Das Berufungsgericht hat stattdessen den Beruf eines ungelernten Magazinarbeiters für maßgeblich gehalten. Ob der Kläger auf die Obliegenheiten eines ungelernten Arbeiters verwiesen werden dürfte, wenn er als Kernmacher einzuordnen wäre, hat das Berufungsgericht ausdrücklich unentschieden gelassen. Bei der Prüfung dieser Frage müßte geklärt werden, ob der Kläger als Kernmacher "qualifiziert angelernt" oder nur kurz eingearbeitet worden ist. Außerdem hängt die soziale Einstufung von weiteren Einzelumständen ab.
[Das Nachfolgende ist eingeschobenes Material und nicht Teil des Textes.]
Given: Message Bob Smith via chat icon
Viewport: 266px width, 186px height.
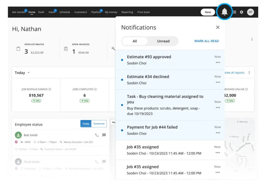Looking at the screenshot, I should 104,135.
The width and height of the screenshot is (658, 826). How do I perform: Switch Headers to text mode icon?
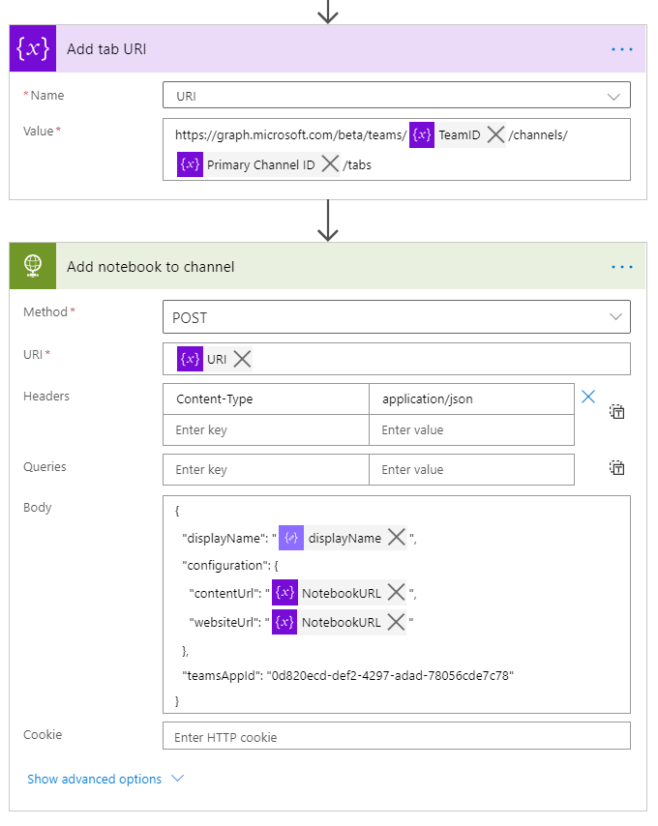(616, 412)
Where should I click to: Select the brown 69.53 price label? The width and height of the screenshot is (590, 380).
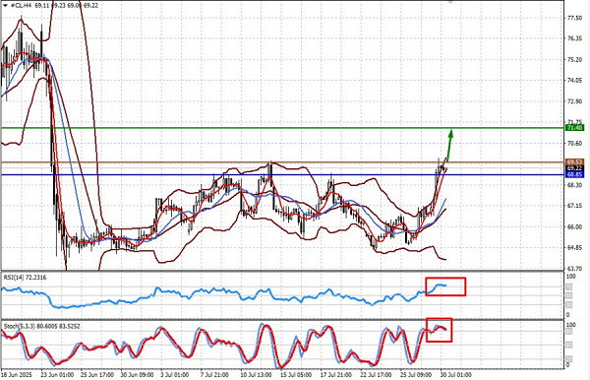(x=574, y=161)
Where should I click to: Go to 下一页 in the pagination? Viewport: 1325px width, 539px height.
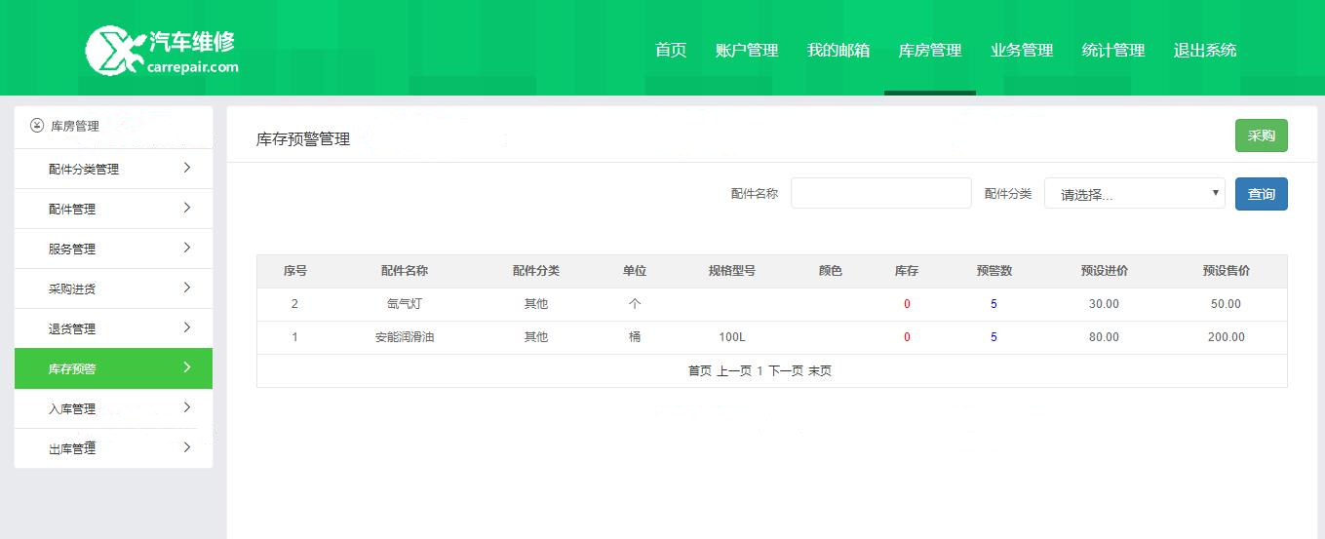pos(785,371)
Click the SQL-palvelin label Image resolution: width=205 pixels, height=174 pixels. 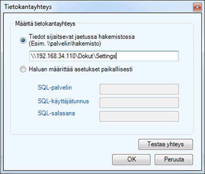pyautogui.click(x=55, y=88)
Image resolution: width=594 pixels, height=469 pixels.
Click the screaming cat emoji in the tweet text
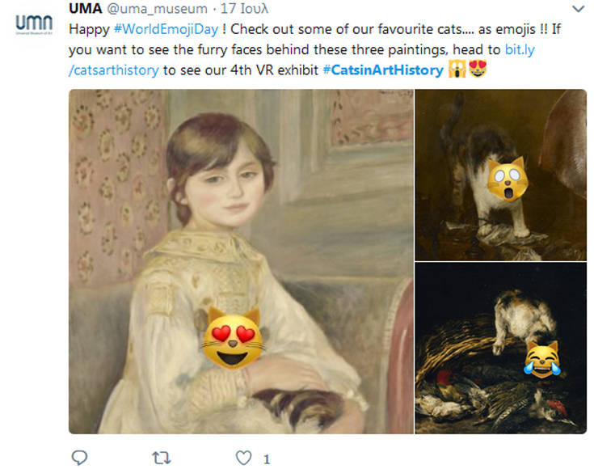[x=457, y=70]
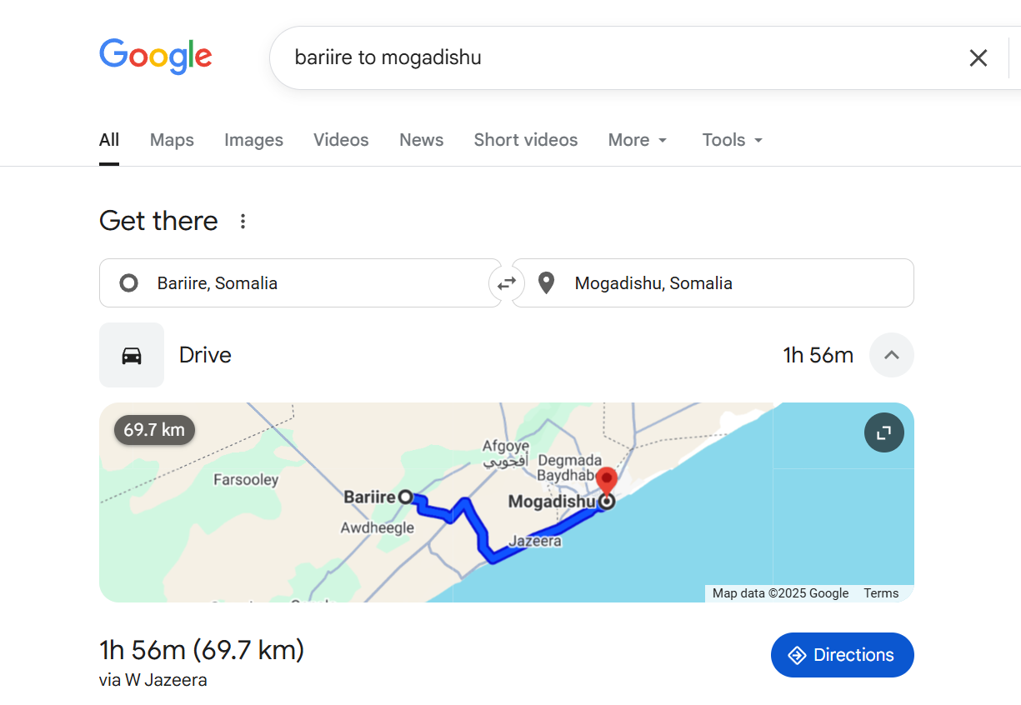Open the Terms link on the map
Image resolution: width=1021 pixels, height=705 pixels.
(881, 593)
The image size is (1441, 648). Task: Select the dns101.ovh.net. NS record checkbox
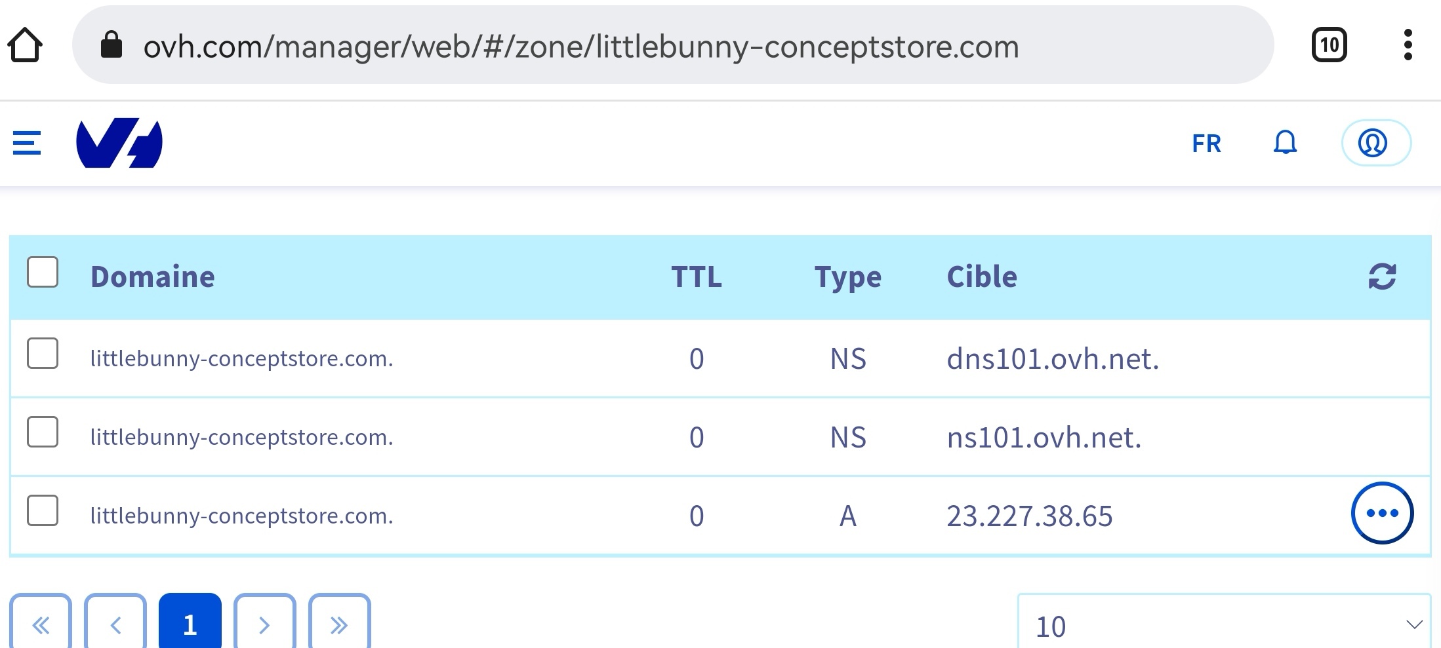[43, 353]
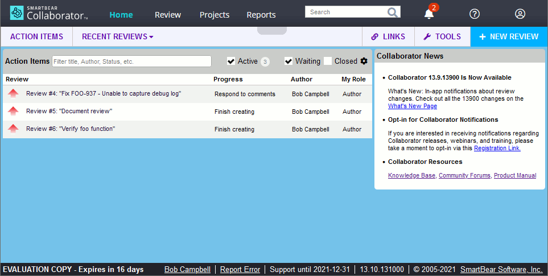Click the New Review button
Image resolution: width=548 pixels, height=276 pixels.
[x=509, y=36]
Für das Ansehen eines Berufes ist es nicht allein entscheidend, ob sein Träger Facharbeiter, Spezialarbeiter oder Hilfsarbeiter ist. Gerade bei einem Spezialarbeiter - als der ein Kernmacher in Betracht kommen kann - wird sich die Wertschätzung oft sehr unterschiedlich verschieben. Die Höhe der Entlohnung, die Sicherheit des Arbeitsplatzes, die sozialen Gewährleistungen der Unternehmen dieses Berufszweiges und eine Reihe anderer Faktoren sind in Rechnung zu stellen (dazu im einzelnen BSG 17, 191).

Zu diesen Umständen, die für den Ausgang des Rechtsstreits erheblich werden können, fehlen bisher ausreichende tatsächliche Feststellungen. Eine abschließende Entscheidung ist daher noch nicht möglich. Damit die gebotenen weiteren Ermittlungen angestellt werden können, ist das angefochtene Urteil aufzuheben und der Rechtsstreit an das Berufungsgericht zurückzuverweisen.

Dem Berufungsgericht bleibt auch die Entscheidung über die Kosten des gegenwärtigen Rechtszuges vorbehalten.